As you can see, the fall back of the Courts is not to make a creative decision, but to fall back to the standard “cookie cutter”, schedule of every other weekend parenting time with sole custody to one parent.  Call it a punishment for parties who don’t work well together.  Call it a “cop out” or a Court that doesn’t want to make a decision.  Whatever you call it, it is clear that the Judges state to us that they do not live with the parties; they do not ask the parties to come before them; and although it is their decision, if pressed they will give all to one and nothing to the other. Parties can now work things out more creatively now that there are so many options on the table.  The possibilities of joint shared parenting; spheres of influence; joint shared decision making; joint information sharing and now rotation of spheres of influence, have now made the options to parties so seemingly endless, that if a party cannot agree or fashion an agreement calling for these options to be exercised in any combination, together with the residential component, school districts of the parties, then they may be punished or relegated to standard visitation according to many of the Judges now presiding in New York City, the Boroughs and Nassau and Suffolk counties.

It is only through the agreements that the parties could then adjust the child support (in many joint shared scenarios) to something more appropriate then punishing the higher earning party (sometimes slightly higher earner) by making that person pay the full amount.

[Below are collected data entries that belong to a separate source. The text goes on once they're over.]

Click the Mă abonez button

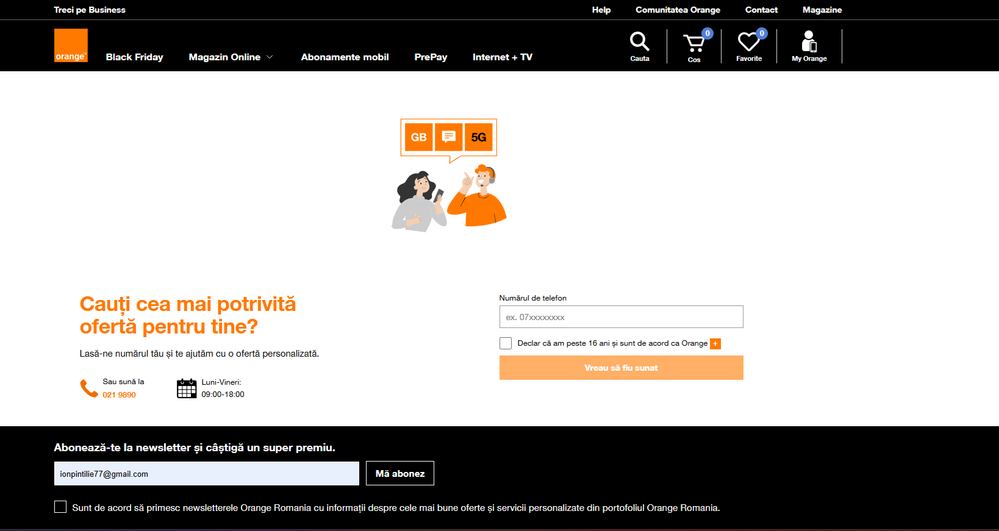coord(400,474)
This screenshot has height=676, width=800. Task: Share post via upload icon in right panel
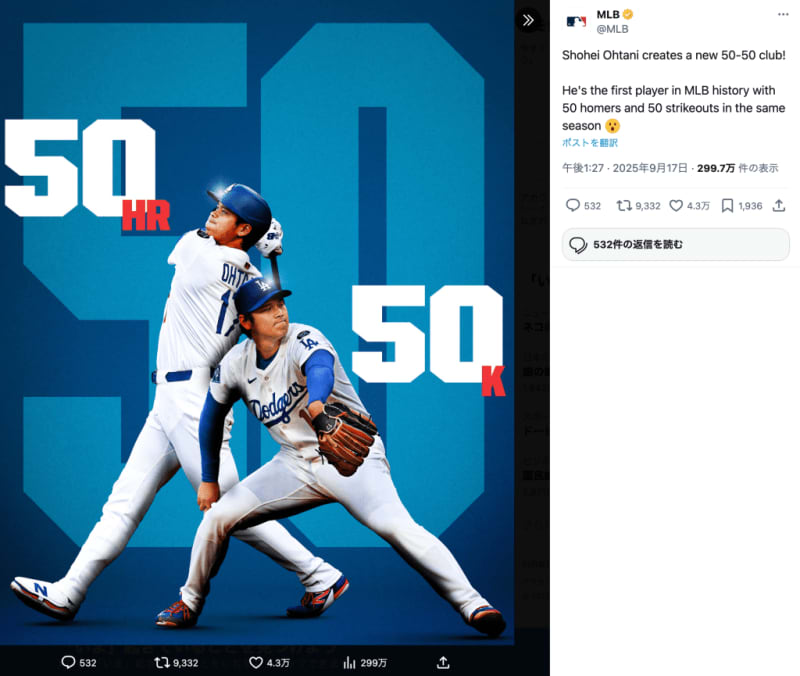point(779,205)
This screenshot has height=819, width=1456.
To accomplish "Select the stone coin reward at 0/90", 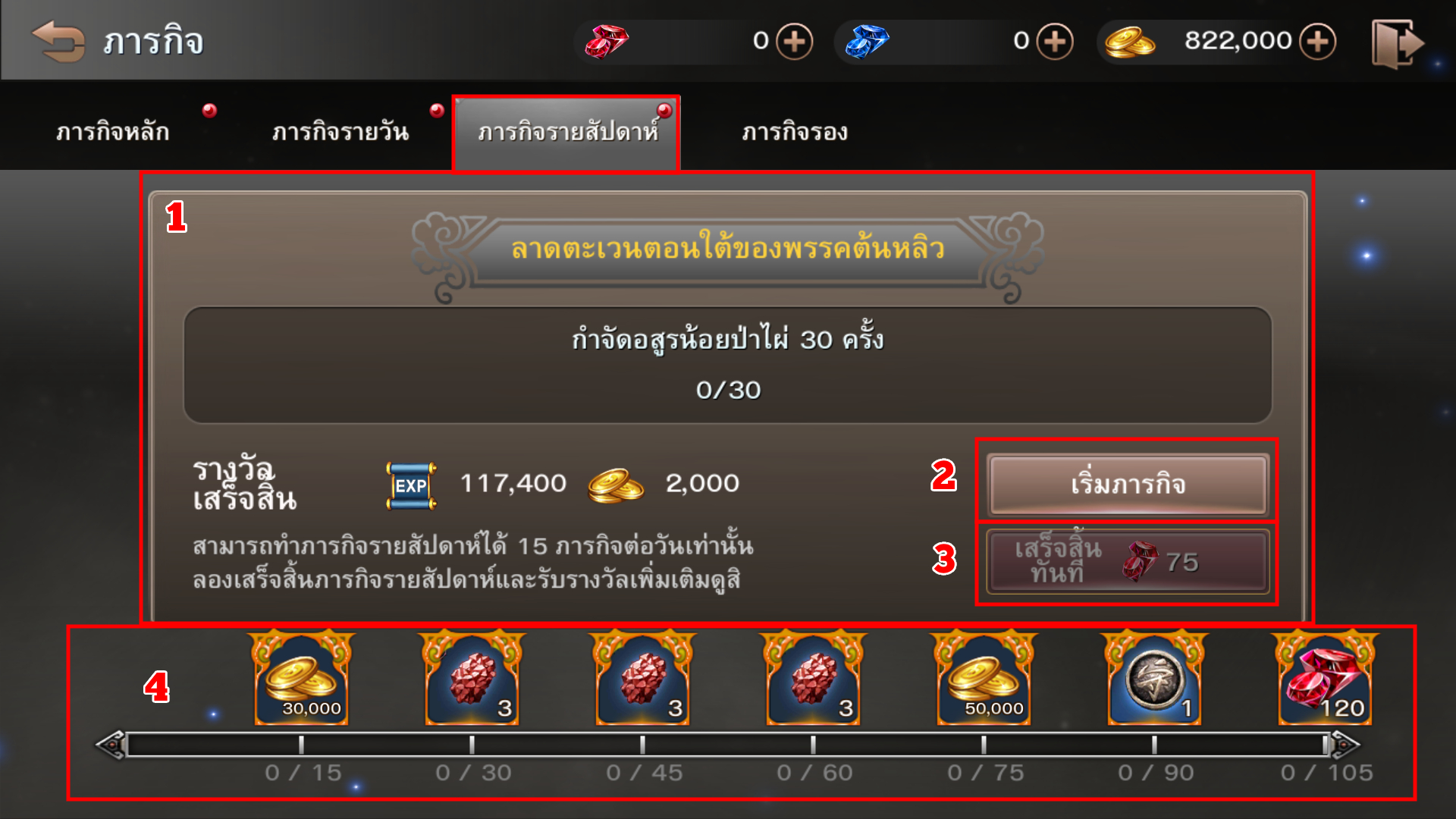I will coord(1155,677).
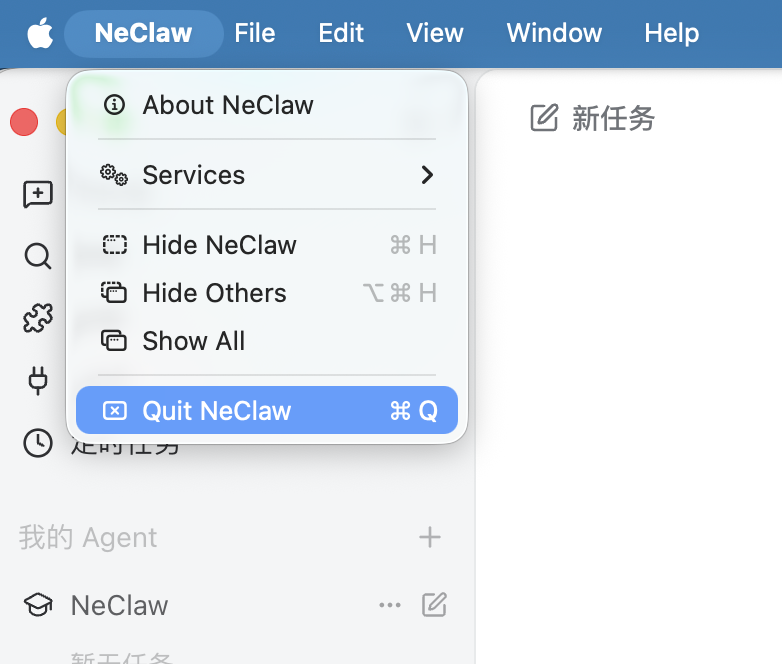The width and height of the screenshot is (782, 664).
Task: Open the puzzle-piece plugins icon
Action: [x=38, y=318]
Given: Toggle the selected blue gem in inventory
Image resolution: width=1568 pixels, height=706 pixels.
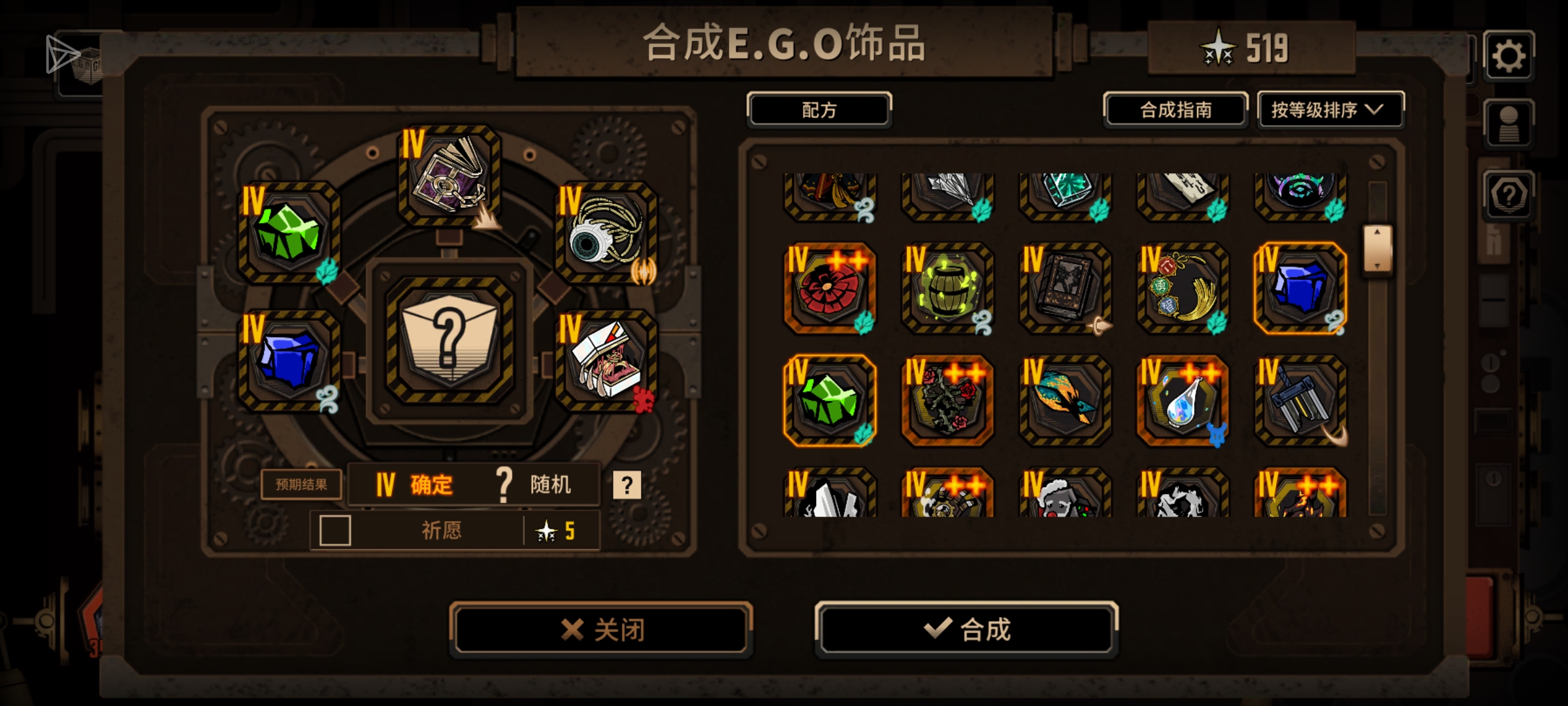Looking at the screenshot, I should tap(1300, 288).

What percentage of the cases are being adjusted so that the higher earner does not pay the full amount of child support and is given a “break” in recognition of the expense of being a joint shared parent:  85%.  This is a result of hundreds of cases in the last two years, if not thousands of cases over the last decade.  Therefore, it is with great concern that a custody attorney marches a client to trial knowing that one of the parties will pay the full amount and be relegated to a very small amount of visitation when there are so many options available to the client and over 85% of the clients settle creatively.

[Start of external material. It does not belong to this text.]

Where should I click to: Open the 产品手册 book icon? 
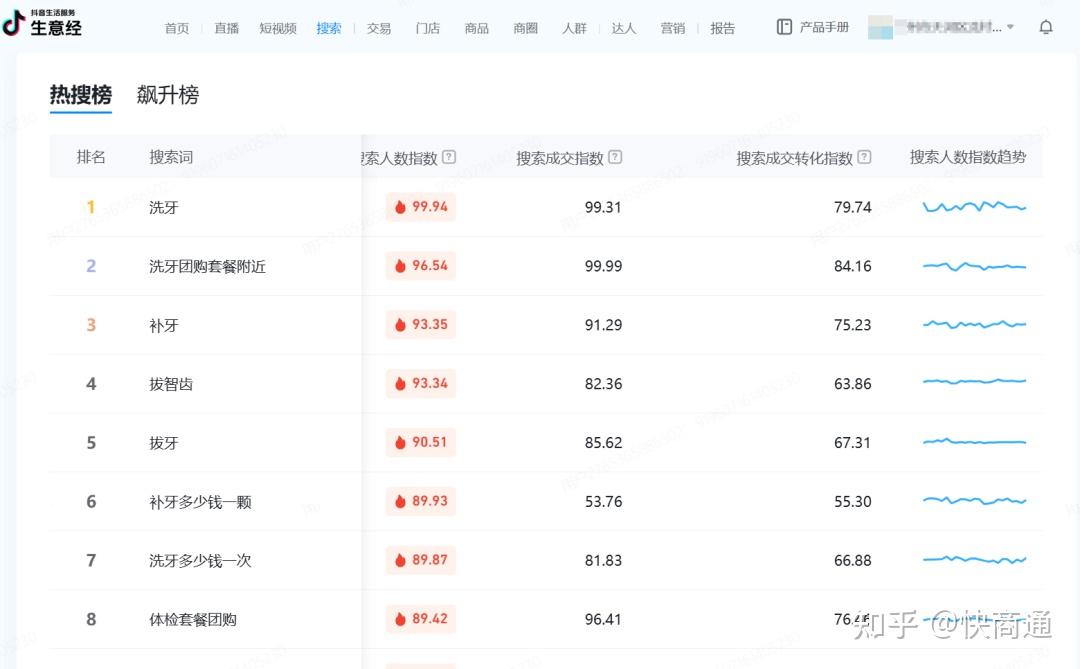coord(784,27)

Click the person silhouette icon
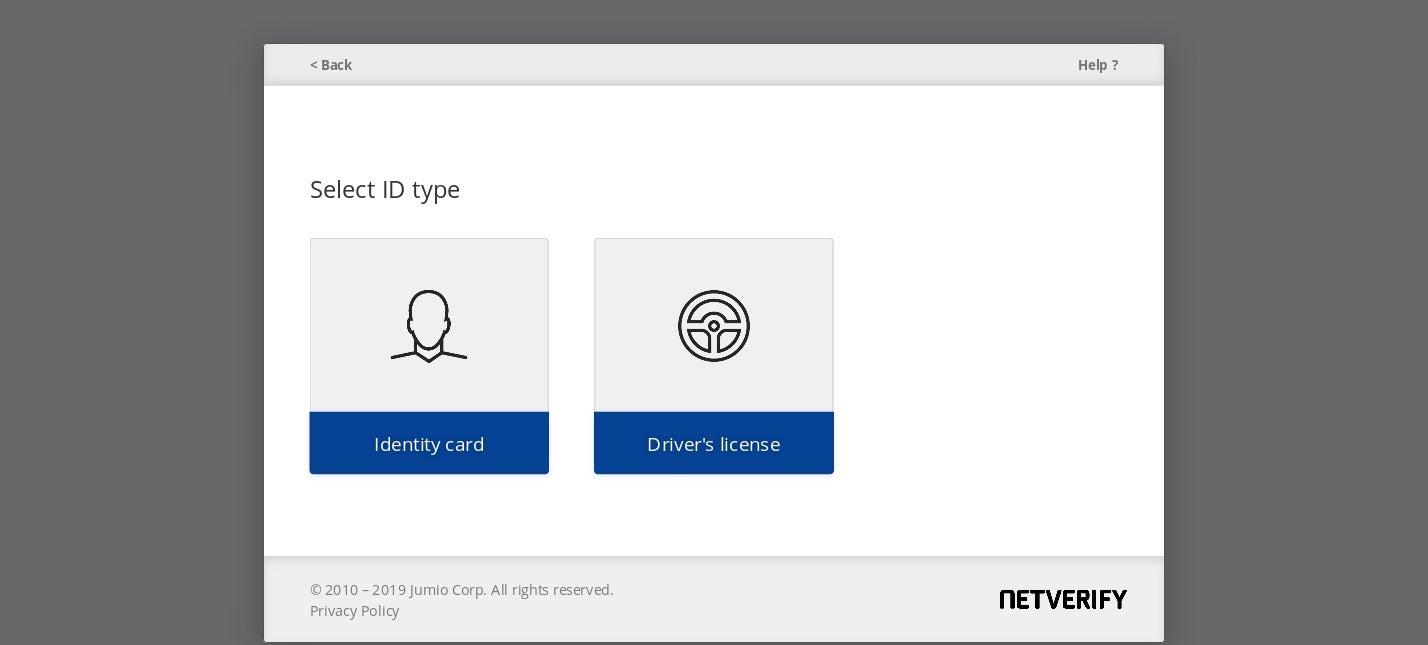pyautogui.click(x=429, y=326)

Truth be told, both the no fault laws that require the person with the higher income to presumably pay the attorney fees for the non-monied spouse , together with the financial windfall for the non-monied spouse in a Court ordered custody case (if they win custody) has lately hindered settlements when there is a great disparity in income.  In fact, most all of the 15% of the cases that don’t settle are cases where there is a disparity in income.  The laws that are there to protect the non-monied spouse have served mostly to empower that spouse to litigate at no cost to them and with “nothing to lose”.

Why be reasonable when you can obtain the residential badge? It is the parties that have similar or the same income that are often reasonable and start from a level playing field and recognize that in any of the above mentioned joint scenarios, there will always be on a somewhat level playing field.